Democracy or disintegration, Iraqis
decide By Jim Lobe
WASHINGTON - One day after the formal
presentation by a majority of Iraq's elected
leaders of their proposed constitution, opinions
here and in Baghdad appear divided over whether
the draft will lead to greater democracy or the
virtual, if not actual, disintegration of the
country.
While US officials predictably
put the most positive spin on the charter, which
will now be submitted to the Iraqi electorate for
a vote October 15, other analysts warned that its
provisions for regional autonomy will hasten the
country's descent into a sectarian civil war that
could eventually draw in neighboring states.
"I do not believe in this division between
Shi'ite and Sunni and Muslims and Christians and
Arabs and Kurds," the secretary general of the
Arab League, Amr Moussa, told the BBC on Monday.
... I find in this a true recipe for chaos and
perhaps a catastrophe in Iraq and around it."
Still others argued that the language
regarding the special place
of
Islam and Islamic law in the constitution may
worsen the plight of religious minorities,
particularly Christians, and women, despite
repeated pledges by the administration of US
President George W Bush that women's and minority
rights were among Washington's highest priorities
in Iraq.
"Religious minorities as well as
women will suffer under Iraq's proposed
constitutional architecture," asserted Nina Shea,
the director of Freedom House's Center for
Religious Freedom and the vice-chair of the
quasi-governmental US Commission on International
Religious Freedom, in an article published by the
right-wing National Review Online.
"We
fear greatly that this and other provisions are
the opening wedge for the imposition of a regime
of group rights, which are anathema to secure
individual rights and protections - a recipe for
wider civil strife based on narrow identity
politics," she and co-author Tom Cullinan wrote in
reference to the constitution's replacement of
civil law on personal status by religious law.

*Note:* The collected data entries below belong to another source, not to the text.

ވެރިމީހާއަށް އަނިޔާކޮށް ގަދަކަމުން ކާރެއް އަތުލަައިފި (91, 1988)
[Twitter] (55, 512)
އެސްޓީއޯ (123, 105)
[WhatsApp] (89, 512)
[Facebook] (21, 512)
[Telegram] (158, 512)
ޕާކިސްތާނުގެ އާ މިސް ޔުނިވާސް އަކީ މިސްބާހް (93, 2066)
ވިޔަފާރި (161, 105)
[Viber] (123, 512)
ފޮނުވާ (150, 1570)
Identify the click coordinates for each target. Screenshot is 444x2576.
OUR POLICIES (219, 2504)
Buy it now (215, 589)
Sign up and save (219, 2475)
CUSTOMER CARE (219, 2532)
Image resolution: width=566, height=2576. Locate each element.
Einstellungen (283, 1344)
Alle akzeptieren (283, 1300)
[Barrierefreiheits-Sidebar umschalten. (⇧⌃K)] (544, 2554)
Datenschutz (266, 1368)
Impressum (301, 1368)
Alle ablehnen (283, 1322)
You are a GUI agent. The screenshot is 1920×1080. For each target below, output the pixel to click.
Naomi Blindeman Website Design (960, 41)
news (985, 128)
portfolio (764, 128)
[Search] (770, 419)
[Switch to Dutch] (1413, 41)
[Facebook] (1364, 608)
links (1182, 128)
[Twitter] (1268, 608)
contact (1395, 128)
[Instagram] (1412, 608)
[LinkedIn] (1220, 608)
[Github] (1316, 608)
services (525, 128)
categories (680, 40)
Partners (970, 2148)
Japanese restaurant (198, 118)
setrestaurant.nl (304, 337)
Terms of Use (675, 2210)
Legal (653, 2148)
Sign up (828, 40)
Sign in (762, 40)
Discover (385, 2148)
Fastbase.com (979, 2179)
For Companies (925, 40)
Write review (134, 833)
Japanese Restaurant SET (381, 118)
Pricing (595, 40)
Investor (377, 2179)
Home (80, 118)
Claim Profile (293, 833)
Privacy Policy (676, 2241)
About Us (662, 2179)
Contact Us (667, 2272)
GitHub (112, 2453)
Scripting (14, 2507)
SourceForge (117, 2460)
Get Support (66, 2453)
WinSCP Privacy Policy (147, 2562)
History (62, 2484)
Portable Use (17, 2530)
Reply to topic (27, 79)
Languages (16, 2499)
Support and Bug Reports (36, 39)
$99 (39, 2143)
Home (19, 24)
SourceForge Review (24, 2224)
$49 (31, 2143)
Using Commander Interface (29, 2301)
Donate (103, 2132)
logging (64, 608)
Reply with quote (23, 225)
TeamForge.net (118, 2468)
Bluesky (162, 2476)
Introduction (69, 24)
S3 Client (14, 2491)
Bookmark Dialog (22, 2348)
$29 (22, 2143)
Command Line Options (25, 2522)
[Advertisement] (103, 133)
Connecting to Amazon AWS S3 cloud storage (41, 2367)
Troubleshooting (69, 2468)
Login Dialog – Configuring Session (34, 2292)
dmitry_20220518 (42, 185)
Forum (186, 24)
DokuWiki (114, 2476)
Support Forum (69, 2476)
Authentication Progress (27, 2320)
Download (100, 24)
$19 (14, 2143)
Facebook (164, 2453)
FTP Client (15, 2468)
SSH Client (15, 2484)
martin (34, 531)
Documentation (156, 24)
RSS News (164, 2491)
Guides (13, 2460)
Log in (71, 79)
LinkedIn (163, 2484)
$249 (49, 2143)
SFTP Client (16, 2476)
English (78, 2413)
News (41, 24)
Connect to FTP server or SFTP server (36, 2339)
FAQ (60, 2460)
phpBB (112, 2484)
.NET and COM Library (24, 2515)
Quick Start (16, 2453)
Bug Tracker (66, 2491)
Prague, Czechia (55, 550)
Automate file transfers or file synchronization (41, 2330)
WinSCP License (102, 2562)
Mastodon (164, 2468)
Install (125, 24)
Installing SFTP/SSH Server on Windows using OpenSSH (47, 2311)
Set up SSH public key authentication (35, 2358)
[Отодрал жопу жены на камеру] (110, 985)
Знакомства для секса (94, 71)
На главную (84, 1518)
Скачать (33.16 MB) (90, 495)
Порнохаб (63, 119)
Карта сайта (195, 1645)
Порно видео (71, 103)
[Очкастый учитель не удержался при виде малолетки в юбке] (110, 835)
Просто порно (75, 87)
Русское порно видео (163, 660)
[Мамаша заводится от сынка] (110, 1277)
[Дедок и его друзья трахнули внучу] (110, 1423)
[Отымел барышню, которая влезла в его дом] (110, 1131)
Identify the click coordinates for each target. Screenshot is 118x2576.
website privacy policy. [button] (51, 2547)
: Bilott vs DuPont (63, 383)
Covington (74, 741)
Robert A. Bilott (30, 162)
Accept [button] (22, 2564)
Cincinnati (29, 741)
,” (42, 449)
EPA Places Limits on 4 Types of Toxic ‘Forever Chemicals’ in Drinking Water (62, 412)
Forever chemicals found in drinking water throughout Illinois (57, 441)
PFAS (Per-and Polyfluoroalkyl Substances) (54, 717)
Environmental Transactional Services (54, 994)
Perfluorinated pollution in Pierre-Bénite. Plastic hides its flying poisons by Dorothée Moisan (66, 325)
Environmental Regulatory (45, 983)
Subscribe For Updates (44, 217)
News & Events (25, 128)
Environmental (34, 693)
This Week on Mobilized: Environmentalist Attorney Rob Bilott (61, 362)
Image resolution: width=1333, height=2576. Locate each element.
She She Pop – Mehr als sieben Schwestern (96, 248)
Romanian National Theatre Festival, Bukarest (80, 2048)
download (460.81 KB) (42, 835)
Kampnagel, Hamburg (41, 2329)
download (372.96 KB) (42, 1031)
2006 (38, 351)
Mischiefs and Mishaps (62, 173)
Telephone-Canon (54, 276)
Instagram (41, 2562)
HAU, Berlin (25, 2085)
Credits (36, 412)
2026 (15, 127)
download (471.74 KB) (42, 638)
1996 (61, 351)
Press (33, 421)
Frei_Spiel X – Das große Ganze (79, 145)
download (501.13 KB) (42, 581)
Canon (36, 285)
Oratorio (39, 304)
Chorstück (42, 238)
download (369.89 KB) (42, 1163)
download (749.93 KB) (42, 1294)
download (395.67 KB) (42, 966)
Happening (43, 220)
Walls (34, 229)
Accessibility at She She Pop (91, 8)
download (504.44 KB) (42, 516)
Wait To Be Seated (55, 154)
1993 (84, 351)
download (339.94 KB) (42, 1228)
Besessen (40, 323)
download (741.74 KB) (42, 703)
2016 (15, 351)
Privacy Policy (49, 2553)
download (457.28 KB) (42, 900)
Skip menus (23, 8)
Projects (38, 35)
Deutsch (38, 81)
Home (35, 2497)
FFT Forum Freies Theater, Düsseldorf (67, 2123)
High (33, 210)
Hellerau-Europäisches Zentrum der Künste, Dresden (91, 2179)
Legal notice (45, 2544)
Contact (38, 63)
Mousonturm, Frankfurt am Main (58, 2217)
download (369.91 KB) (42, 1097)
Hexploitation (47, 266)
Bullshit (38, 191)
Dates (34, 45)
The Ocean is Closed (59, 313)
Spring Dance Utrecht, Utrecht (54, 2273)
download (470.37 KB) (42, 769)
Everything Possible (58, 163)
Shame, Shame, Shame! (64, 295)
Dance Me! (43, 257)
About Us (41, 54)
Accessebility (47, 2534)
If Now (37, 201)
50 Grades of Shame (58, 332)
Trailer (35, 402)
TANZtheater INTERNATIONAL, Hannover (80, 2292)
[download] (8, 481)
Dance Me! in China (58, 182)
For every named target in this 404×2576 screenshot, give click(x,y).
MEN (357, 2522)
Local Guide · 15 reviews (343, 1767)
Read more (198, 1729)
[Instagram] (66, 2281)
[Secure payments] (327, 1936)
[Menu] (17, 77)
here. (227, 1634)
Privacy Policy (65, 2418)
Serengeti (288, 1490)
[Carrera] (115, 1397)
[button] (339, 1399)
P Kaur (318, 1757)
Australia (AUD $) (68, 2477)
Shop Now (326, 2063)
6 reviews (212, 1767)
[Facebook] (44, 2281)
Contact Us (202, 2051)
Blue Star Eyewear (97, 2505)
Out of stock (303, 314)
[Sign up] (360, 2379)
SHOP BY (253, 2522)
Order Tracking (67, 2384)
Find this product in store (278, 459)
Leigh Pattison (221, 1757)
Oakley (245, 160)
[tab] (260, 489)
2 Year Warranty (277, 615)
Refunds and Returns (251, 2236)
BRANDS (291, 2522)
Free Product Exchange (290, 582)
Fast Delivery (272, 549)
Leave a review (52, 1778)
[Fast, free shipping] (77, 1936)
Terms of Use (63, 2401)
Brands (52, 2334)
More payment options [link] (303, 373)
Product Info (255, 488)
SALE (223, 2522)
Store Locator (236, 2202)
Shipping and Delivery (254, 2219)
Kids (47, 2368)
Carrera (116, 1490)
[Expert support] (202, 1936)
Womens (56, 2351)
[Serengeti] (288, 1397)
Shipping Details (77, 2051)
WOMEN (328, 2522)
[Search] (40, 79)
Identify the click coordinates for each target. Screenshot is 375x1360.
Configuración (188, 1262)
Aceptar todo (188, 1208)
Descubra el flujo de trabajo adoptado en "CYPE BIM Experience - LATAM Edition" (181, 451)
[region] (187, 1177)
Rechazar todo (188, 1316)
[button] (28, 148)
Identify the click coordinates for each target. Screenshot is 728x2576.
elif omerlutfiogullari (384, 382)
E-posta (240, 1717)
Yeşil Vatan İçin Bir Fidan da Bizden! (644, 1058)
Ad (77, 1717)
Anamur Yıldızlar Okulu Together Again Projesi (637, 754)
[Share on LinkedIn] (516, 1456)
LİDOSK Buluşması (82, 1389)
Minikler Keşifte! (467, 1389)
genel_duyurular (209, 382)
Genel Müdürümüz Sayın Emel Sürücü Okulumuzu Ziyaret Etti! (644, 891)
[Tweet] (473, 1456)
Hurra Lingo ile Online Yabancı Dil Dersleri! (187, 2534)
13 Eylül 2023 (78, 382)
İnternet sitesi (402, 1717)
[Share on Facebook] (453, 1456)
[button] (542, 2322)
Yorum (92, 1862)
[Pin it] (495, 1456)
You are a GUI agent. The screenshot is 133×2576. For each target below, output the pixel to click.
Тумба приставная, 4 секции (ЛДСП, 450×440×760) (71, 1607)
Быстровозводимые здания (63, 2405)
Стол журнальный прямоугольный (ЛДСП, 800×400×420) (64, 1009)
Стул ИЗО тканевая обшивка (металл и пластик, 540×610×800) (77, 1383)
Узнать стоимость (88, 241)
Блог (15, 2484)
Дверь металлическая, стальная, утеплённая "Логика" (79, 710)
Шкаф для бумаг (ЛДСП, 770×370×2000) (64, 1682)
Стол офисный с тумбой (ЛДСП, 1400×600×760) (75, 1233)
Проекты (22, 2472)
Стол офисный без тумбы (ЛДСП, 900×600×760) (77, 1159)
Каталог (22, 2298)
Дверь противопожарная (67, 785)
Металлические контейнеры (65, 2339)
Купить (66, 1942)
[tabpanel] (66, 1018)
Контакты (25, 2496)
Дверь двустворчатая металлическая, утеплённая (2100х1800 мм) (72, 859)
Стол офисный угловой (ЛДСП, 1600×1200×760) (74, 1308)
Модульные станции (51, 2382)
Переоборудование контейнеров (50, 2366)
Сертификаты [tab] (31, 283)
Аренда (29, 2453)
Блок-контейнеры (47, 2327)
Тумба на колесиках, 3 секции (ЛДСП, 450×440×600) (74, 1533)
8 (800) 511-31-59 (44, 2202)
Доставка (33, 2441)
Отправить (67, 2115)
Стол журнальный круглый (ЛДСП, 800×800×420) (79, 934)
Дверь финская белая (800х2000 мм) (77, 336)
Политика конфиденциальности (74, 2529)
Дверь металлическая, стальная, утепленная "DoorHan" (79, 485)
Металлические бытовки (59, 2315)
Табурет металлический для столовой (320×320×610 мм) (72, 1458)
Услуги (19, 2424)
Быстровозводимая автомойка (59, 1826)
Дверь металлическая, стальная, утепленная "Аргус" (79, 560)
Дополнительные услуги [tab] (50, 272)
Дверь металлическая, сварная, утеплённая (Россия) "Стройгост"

The fate of the new constitution, which
was delayed by two weeks of sometimes frantic but
ultimately unsuccessful US efforts to get Sunni
representatives to sign on, remains uncertain.
Under current law, the constitution is
automatically rejected if two-thirds of voters in
any three of Iraq's 18 provinces vote against it
on October 15. That provision was originally
designed by US officials to reassure Kurds, which
have big majorities in three northern provinces,
that they could effectively veto any charter that
did not provide them with significant autonomy.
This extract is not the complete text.